We Keep Asking the Wrong Question
The Question We Keep Asking
Collectively, we keep asking whether language models are truly intelligent, as if the answer will settle whether they matter.
That question is understandable. It points to a deep concern about what, exactly, we are interacting with. But in day-to-day use, another question seems more useful: what kind of thing does this behave like in practice?
A framing that has helped me is this: an LLM is like a simulated mind. Not a person, not a soul, but a system that can sustain the shape of thought across turns. It can hold context, infer intent, recover from ambiguity, and produce responses that feel like the output of reasoning rather than retrieval alone.
Two Incomplete Stories
That practical behavior creates a tension in how we talk about AI. On one side, critics warn that it is only pattern completion, a stochastic parrot with no inner life. On the other side, enthusiasts sometimes speak as if personhood is already here. Both views can miss something important.
The first view is often technically correct but experientially incomplete. Yes, these systems are built on probabilistic next-token prediction. But description of mechanism is not description of function. A piano is a mechanism of strings, wood, and hammers. That does not tell you what it can do in a room with a human listener.
The second view captures the felt richness of interaction but can blur boundaries that still matter. LLMs do not have stable goals, embodied stakes, moral accountability, or continuity of identity in the way humans do. They can simulate perspective without owning one. Treating that simulation as a literal mind risks confusion in both ethics and design.
The Useful Middle
The useful middle is functional clarity, not metaphysical certainty.
If written text is a static snapshot of thought, an LLM is a dynamic generator of thought-like behavior. It can adapt the next sentence to the one before it. It can move with you through a problem space. It can surprise you, mislead you, correct itself, and help you refine a vague question into a sharper one. That profile is why it feels different from prior software.

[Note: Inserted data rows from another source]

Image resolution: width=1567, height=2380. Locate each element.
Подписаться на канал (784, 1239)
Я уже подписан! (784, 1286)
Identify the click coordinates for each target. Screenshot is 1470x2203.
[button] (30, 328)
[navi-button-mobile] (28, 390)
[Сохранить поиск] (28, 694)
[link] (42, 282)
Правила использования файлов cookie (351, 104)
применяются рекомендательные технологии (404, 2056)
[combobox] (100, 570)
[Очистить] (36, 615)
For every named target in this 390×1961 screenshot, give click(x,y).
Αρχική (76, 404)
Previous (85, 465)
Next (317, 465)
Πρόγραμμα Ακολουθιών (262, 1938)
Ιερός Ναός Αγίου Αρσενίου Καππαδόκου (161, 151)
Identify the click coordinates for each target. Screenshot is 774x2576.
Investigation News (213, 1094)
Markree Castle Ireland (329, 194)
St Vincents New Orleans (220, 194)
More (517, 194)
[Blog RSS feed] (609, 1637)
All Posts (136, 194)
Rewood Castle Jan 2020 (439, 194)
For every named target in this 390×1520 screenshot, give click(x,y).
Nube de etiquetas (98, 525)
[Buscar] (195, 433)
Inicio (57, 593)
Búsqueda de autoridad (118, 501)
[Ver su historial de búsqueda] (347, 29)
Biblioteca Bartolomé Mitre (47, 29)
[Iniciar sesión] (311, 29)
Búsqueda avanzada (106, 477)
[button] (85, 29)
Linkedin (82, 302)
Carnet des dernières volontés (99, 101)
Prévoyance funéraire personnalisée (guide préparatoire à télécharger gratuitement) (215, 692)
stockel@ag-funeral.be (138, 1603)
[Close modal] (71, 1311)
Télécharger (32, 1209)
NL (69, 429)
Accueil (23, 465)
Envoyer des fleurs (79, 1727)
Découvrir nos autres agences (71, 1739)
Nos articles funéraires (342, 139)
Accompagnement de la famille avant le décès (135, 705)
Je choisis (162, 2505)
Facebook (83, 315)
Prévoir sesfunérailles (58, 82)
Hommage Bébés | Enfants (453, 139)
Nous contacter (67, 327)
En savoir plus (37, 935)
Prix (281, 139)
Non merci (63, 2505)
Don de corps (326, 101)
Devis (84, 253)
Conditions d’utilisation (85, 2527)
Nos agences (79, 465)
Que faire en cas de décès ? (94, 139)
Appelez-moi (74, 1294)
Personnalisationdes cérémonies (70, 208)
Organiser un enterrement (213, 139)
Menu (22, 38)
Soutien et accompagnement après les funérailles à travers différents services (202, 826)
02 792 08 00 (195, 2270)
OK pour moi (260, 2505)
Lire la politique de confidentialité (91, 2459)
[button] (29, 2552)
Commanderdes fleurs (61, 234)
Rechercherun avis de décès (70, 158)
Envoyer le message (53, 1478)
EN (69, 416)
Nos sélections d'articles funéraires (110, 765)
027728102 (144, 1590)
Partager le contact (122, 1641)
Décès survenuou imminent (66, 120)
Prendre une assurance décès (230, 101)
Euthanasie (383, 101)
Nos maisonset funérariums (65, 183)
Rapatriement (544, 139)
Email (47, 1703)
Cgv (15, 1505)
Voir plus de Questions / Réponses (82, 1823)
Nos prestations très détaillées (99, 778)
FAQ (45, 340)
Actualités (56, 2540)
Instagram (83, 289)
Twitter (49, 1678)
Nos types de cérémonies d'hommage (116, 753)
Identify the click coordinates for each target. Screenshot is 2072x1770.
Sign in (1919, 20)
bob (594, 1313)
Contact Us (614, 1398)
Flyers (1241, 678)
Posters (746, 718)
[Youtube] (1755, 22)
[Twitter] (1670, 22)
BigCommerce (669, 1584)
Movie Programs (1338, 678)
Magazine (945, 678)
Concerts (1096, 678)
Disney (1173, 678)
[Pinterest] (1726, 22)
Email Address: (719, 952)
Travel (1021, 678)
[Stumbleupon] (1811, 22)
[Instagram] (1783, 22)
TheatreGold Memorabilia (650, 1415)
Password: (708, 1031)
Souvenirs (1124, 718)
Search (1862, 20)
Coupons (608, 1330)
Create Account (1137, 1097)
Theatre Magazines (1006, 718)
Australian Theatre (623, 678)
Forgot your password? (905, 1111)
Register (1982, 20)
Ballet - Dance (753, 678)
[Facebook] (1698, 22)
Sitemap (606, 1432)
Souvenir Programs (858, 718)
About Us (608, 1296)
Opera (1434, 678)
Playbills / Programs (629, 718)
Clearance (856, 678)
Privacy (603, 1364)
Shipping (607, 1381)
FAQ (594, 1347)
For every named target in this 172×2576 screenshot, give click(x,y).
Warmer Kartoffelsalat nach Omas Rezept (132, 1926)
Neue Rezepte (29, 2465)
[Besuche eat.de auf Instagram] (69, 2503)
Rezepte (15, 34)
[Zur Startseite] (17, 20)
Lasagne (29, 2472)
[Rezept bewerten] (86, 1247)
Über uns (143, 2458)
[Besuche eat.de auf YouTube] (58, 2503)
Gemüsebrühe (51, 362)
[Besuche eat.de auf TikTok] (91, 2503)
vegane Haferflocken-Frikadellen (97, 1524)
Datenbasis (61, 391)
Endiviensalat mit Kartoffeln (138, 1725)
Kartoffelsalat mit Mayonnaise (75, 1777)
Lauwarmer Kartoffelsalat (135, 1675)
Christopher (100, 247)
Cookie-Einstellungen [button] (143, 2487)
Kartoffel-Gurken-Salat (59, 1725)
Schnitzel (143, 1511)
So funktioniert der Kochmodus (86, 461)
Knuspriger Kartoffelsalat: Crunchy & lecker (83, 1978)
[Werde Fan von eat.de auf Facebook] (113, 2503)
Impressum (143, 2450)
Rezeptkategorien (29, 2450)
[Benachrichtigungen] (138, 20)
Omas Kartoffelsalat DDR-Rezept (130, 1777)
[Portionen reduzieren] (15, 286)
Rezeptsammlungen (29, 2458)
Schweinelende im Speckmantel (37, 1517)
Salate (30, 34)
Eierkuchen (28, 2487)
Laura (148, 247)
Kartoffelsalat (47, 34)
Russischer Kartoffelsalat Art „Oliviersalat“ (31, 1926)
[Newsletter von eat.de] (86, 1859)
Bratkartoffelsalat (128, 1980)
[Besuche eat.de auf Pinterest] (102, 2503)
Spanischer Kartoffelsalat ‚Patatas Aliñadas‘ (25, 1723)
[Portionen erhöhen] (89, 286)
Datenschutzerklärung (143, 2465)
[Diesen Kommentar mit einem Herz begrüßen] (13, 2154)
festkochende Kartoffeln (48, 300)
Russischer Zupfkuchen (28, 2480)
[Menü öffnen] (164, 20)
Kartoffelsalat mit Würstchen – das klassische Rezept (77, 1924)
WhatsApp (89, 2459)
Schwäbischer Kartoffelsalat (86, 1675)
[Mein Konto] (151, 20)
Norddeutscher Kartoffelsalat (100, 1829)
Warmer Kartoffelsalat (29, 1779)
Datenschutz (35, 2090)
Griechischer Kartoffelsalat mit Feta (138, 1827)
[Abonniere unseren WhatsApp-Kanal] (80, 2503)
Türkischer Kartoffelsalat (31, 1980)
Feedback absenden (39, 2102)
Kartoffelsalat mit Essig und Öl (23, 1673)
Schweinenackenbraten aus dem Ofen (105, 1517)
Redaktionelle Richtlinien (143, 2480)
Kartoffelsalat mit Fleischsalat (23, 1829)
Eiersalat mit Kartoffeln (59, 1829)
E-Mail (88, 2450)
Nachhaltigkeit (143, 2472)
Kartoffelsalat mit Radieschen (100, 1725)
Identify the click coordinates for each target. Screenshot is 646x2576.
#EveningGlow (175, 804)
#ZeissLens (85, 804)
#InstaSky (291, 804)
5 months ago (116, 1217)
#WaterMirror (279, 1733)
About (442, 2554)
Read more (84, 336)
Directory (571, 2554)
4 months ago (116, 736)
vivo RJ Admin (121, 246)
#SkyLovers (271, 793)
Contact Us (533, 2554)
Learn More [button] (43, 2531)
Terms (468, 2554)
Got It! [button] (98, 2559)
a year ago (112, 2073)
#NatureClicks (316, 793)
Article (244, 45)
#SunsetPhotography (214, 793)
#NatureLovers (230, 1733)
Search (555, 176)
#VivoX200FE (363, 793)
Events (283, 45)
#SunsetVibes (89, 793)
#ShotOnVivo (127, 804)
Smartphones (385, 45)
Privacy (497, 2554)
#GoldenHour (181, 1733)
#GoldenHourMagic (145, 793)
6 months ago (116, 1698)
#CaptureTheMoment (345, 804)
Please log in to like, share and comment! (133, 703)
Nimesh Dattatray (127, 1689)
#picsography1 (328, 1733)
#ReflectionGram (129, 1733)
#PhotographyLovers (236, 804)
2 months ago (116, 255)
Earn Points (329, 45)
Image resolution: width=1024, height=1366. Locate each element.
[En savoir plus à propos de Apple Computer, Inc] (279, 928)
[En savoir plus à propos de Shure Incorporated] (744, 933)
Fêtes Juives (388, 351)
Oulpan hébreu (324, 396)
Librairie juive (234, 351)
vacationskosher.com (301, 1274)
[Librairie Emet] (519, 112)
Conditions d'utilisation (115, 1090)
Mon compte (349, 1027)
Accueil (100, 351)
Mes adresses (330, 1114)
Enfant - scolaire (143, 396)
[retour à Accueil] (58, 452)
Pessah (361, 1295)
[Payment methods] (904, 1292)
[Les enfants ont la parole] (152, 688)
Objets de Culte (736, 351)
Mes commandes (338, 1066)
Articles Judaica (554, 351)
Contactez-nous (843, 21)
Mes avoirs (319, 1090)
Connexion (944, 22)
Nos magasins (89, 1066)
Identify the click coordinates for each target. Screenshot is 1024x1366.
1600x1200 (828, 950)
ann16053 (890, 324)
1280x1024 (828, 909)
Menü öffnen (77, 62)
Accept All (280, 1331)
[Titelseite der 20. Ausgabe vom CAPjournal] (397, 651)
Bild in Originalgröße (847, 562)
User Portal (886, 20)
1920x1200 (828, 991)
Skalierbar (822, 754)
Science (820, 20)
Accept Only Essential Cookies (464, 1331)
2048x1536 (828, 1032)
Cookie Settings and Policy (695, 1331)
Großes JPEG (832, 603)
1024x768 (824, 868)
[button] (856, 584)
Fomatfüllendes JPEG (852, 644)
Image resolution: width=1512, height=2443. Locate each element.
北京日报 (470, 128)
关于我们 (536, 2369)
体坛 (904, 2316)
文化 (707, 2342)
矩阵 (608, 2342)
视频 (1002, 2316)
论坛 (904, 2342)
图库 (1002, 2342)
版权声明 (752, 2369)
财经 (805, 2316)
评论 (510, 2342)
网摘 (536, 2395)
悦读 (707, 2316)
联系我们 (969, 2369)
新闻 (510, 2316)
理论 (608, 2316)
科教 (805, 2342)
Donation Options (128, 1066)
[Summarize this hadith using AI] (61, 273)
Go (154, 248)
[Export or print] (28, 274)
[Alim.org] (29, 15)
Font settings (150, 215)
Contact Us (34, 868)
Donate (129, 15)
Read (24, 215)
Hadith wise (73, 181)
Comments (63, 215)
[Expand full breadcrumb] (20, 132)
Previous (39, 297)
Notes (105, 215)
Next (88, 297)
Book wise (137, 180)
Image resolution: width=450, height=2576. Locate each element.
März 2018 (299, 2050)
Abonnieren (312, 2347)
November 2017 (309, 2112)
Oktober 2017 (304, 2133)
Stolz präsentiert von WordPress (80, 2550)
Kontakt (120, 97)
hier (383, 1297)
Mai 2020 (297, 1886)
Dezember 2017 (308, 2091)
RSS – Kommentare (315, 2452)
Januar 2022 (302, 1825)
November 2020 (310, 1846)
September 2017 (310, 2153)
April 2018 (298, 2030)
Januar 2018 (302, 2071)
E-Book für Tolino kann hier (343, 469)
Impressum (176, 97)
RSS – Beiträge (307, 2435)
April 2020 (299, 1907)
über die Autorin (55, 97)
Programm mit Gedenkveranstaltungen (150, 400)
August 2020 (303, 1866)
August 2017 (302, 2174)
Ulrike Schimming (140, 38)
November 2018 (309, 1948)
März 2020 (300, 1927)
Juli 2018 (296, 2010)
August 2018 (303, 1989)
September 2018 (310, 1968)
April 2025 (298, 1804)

Seen this way, the practical task is less about proving consciousness or dismissing these simulated minds as a parlor trick. It is more about building better habits around a new kind of tool. We need language that is precise enough to preserve boundaries, but flexible enough to describe what people are already experiencing.
Calling LLMs simulated minds does that for me. It avoids reducing them to mere autocomplete, while avoiding the opposite mistake of treating them as full human equivalents. It names the strange middle: systems that do not think as we do, yet can participate in thinking with us.
Where the Work Is
This uncomfortable middle is where the serious questions now live: what cognition we should delegate, what judgment must remain human, and what standards keep fluent, believable output from being mistaken for truth.